In the fifties and early sixties, the first exodus of young Australians set the stage for future generations to travel overseas after graduating from university.
Among them were Clive James, Germain Greer and Richard Neville - all of whom became successful in later life.
I wasn't in that wave of young aussies. But I was in the next - following the hippie trail through south east Asia, the Indian sub-continent, the Middle East and Europe, to end up in "Swinging London".
Why did we leave? For many of us we left to get away from the insularity and parochialism of Australia. I remember when Lady Chatterly's Lover was banned. When the copy of Michelangelo's David had his genitals covered with a fig leaf in Melbourne's Myer department store. And when a story book for sick children was banned because of its title, "Fun in Bed".
Sometimes I meet Aussie Expats who traveled and stayed overseas, mostly in London. Or I read about them in the press. People like Greer and James who remember Australia as it was in the sixties. A waspish country, the land of "the White Australian Policy" - Arthur Calwell saying, "Two Wongs Don't Make a White". New South Wales Premier Robin Askin surrounded by Vietnam protesters, telling his driver to "Run the bastards over".
I've argued with such friends, and shrugged of the remarks of Greer and her like. What would they know of Australia? They've hardly set foot in the place for any length of time for years. Australia has changed...
And it had. But now?
Recently the Prime Minister of Australia, Mr. Kevin Rudd - a man most of has had great hopes for - stepped into the Bill Henson debate. Henson is an Australian photographer of world renown. His art has been exhibited world-wide, including in the Solomon R. Guggenheim Museum in New York, the Venice Biennale, the National Gallery of Victoria in Melbourne, Australia, the Art Gallery of New South Wales in Sydney, Australia and the Bibliotheque Nationale in Paris.
Many of his works have as their subjects, adolescent girls and boys - "in their states of despair, intoxication and immature ribaldry" (Ashley Crawford, Bulletin).
But Prime Minister Rudd recently publicly condemned the photographer’s work, as "absolutely revolting", after the press took up the story of Henson's May exhibition being canceled following eight individual complaints made to police voicing concerns about an email invitation from the Gallery to a "Private View" that depicted an explicit photographic image of a nude 13-year old girl.
It makes me wonder.
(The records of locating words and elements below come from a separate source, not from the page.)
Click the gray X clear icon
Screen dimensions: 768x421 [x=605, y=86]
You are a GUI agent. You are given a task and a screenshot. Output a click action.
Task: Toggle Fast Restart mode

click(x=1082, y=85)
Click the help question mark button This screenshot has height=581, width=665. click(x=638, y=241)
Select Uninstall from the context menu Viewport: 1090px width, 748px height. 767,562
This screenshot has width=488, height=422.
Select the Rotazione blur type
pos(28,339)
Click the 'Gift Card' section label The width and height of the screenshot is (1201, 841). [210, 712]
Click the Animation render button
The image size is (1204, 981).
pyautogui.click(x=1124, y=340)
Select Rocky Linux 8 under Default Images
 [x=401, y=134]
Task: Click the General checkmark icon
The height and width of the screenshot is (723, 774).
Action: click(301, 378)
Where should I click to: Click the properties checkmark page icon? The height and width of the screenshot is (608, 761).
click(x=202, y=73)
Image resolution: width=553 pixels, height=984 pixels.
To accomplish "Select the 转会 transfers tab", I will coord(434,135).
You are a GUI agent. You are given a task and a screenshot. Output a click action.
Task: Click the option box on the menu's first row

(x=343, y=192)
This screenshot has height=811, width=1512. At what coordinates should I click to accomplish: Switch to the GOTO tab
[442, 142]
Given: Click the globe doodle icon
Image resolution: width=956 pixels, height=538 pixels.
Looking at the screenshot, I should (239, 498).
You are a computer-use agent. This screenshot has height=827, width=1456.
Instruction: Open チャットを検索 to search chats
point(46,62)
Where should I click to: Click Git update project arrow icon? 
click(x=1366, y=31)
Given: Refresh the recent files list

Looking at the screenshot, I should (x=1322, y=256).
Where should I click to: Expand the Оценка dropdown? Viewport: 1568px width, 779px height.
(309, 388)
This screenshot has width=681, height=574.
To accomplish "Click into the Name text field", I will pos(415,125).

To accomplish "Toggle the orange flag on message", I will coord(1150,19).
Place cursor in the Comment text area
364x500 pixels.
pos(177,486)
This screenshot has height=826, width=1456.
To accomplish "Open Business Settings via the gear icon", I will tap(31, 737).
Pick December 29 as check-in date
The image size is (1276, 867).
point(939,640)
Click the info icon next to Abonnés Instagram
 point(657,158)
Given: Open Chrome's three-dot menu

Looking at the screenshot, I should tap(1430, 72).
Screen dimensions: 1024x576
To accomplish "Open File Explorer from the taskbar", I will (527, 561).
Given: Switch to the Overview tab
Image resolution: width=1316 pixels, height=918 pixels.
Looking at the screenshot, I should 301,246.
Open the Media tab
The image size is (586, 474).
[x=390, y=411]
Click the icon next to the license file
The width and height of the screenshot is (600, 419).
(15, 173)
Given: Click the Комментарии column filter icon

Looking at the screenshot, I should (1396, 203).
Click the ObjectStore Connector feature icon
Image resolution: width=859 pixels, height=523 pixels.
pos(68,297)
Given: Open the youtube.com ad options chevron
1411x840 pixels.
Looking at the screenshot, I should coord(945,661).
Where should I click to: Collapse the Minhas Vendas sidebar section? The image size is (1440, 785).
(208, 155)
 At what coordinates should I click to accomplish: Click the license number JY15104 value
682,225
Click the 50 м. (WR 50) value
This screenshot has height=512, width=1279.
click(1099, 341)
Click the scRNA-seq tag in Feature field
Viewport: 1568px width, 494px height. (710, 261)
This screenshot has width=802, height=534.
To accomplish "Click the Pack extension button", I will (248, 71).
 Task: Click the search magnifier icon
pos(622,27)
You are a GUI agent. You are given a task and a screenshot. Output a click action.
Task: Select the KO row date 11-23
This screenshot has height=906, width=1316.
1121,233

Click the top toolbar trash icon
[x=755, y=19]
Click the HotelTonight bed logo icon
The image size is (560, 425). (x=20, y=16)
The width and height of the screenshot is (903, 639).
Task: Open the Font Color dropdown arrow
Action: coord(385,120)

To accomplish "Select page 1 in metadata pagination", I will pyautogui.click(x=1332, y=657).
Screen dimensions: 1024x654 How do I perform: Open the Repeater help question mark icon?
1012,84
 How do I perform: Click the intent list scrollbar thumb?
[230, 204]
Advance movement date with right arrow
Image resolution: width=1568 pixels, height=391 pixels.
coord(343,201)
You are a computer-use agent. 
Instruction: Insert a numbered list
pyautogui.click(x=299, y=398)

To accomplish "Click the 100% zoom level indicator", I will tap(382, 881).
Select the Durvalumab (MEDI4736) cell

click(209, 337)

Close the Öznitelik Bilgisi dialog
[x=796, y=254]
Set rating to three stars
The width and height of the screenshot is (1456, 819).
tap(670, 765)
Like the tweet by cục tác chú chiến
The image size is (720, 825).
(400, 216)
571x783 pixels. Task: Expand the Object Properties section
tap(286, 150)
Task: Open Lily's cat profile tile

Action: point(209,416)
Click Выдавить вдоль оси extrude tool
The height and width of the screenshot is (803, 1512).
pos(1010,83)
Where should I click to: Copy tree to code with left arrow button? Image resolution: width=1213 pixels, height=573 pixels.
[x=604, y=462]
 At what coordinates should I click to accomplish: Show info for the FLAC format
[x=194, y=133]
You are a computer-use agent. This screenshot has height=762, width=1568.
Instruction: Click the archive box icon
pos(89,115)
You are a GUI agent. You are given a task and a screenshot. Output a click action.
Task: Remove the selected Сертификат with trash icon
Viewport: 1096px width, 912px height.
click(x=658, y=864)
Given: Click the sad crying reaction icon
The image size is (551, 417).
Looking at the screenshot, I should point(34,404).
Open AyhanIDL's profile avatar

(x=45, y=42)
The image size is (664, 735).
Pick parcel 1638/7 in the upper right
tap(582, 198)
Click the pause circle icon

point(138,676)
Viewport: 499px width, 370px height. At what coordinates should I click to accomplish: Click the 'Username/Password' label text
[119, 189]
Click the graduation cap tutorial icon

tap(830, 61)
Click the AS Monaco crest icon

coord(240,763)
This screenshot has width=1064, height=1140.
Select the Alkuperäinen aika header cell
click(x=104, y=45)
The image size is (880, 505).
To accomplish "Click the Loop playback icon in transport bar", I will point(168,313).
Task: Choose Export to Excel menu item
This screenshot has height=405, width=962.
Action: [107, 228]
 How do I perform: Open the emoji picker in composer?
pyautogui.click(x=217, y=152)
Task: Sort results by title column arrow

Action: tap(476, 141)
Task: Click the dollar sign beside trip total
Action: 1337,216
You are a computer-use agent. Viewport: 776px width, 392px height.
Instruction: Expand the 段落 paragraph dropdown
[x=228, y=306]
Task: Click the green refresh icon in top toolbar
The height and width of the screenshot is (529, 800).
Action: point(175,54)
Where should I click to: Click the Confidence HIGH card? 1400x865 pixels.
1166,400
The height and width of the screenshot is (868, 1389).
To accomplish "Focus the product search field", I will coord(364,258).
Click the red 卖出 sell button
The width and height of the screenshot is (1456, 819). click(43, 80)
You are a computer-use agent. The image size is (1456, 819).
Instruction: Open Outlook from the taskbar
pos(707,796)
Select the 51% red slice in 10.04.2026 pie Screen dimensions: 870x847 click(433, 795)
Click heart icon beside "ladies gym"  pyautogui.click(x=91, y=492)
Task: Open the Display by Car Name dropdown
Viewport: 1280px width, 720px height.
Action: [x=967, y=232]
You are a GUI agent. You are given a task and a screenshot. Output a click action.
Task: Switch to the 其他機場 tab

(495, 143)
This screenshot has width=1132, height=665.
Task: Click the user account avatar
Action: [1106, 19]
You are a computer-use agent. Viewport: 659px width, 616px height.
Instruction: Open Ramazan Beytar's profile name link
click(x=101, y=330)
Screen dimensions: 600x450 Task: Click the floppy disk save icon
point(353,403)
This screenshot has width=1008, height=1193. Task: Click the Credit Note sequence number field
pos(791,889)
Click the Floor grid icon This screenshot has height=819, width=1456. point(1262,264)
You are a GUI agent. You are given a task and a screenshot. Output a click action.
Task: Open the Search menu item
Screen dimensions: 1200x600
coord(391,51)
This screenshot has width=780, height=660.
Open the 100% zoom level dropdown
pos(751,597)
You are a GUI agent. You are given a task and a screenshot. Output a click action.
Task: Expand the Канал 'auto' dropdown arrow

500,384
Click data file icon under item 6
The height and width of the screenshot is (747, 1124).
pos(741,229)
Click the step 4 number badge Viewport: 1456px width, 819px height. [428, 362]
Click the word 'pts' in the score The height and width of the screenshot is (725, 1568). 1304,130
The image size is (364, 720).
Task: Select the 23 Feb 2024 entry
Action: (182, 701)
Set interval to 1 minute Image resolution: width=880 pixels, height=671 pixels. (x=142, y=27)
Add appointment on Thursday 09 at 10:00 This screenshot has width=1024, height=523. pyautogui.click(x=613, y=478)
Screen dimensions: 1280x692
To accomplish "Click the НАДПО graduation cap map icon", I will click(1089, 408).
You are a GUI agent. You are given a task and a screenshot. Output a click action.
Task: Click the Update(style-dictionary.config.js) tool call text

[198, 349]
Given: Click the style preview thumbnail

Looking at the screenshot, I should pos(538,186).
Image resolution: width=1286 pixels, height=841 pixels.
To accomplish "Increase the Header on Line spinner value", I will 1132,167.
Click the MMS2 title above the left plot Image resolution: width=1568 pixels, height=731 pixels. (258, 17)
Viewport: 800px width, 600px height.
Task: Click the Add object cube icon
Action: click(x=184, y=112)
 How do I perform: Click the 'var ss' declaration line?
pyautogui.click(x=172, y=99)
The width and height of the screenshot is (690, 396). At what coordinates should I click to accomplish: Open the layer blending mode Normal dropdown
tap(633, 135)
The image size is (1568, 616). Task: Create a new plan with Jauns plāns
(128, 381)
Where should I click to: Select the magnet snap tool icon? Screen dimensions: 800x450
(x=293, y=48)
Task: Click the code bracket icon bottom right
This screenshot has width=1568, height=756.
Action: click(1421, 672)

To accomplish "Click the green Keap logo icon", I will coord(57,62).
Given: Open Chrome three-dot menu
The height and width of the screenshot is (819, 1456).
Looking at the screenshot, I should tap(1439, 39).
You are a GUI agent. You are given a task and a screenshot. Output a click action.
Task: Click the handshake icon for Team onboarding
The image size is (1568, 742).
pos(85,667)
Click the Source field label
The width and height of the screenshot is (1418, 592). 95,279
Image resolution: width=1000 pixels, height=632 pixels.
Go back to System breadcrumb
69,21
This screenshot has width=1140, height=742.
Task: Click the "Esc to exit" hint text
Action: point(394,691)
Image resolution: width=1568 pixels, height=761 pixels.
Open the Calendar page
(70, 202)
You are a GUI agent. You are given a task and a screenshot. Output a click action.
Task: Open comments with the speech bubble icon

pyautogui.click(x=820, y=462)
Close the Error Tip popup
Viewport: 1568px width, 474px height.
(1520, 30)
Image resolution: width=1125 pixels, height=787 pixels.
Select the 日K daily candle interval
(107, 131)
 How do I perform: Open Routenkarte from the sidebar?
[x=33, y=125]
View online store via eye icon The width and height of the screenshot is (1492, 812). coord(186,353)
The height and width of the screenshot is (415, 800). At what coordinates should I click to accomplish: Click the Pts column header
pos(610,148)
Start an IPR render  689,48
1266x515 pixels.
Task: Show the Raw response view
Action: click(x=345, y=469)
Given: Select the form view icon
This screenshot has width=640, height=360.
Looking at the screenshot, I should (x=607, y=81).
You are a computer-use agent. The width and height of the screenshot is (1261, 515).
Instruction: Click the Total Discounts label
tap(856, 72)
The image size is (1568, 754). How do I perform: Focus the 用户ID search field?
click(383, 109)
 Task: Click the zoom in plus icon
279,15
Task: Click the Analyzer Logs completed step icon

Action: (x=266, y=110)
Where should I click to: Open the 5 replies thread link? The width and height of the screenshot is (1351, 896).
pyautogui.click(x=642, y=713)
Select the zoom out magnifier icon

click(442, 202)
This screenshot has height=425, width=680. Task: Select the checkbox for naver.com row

Is "wowserism" alive and kicking in Australia?
Rudd appears to be objecting largely on the grounds that the subject are not able to "consent" to their images becoming publicly available. And of course to the nudism. But where is the nudism here? -
Mr Rudd rcently slammed an art magazine's decision to publish this photograph of a six-year-old girl, taken by Australian photographer Polixeni Papapetrou of her daughter Olympia, on its cover.
"A little child cannot answer for themselves about whether they wish to be depicted in this way," Mr Rudd said. "Frankly, I can't stand this stuff."
I just don't get it. The depiction of the child is hardly "nude". How many of us have photographed our children and put the photos, running half naked under the hose on the front lawn, at the beach, being breast-fed? And we've posted them on-line at Flickr, Smugmugs etc.? Did we ask our children's permission? The photos are kinflicks! Surely a parent can consent for their own child. Surely a parent can make public, photos of their kids. Or do we have to analyse them in case some pervert might drool aver them.
No, Mr Rudd, the problem is not with the parents or the photographers - it is with people who see the bad things in the innocent. After all, you have to be pretty sick to see innocent photos of innocent children as pornographic.
You are attacking and condemning the wrong people.
1 comment:
Yeah. I was one who 'bugged out' in 1955. There weren't nothing there for me at that time. No money, no family and a job which was going nowhere. Best move I ever made. But, I do get homesick for Sinney and the bush. And some of the blokes I grew up with. Course, most of 'em are dead. Of well, WTF. We make our beds and learn to lie in them.